Despite the clear oxidation signs in the plasma treated samples, no appreciable changes in odor, texture, and overall appearance of pistachio kernels were observed, according to the reports of several researchers [9,12,14].

4. Conclusions

Atmospheric pressure devices can generate cold plasma in the surrounding air, thus simplifying the treatment chamber design and the scale-up to industrial food processing. However, plasma reactive species can promote the onset and progress of oxidative degradation of food lipids, and pistachio nuts are quite susceptible to that due to the FA composition and low water activity of the matrix. The efficiency of CAP in nuts decontamination from fungi and their toxic metabolites (mycotoxins) should hence be assessed in view of its potentially negative consequences on sensory and nutritional properties.
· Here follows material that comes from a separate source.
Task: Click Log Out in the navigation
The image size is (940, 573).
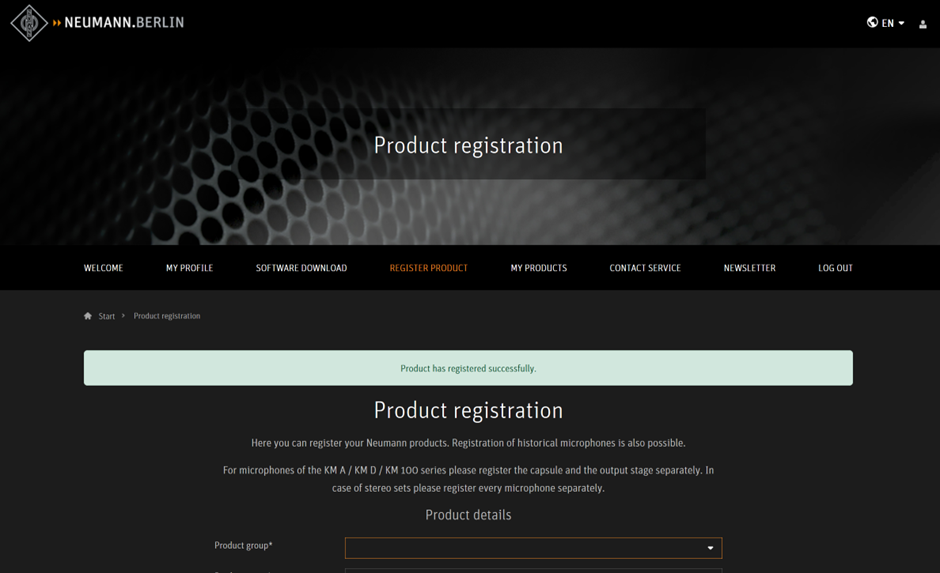Action: point(835,268)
Even if non-volatile (hydroperoxides, TBARS, POPs) and volatile (C6-C10 aldehydes and alcohols) key markers of lipid peroxidation were observed in treated pistachio kernels, and their relationship with ozone concentration during treatment was not clear, their amount was not significantly different between treated and control samples and did not cause significant changes in the whole composition of kernel lipids ((fatty acids, alcoholic constituents of unsaponifiable matter). These results come out in favor of the safety of cold plasma treatments at atmospheric pressure, which is strictly necessary for regulatory approval of plasma technologies from governmental bodies.

Further studies are needed to better understand the relationships between lipid oxidation and the operative variables (power density, exposure time), also in relation to the efficiency of microbial and toxin decontamination.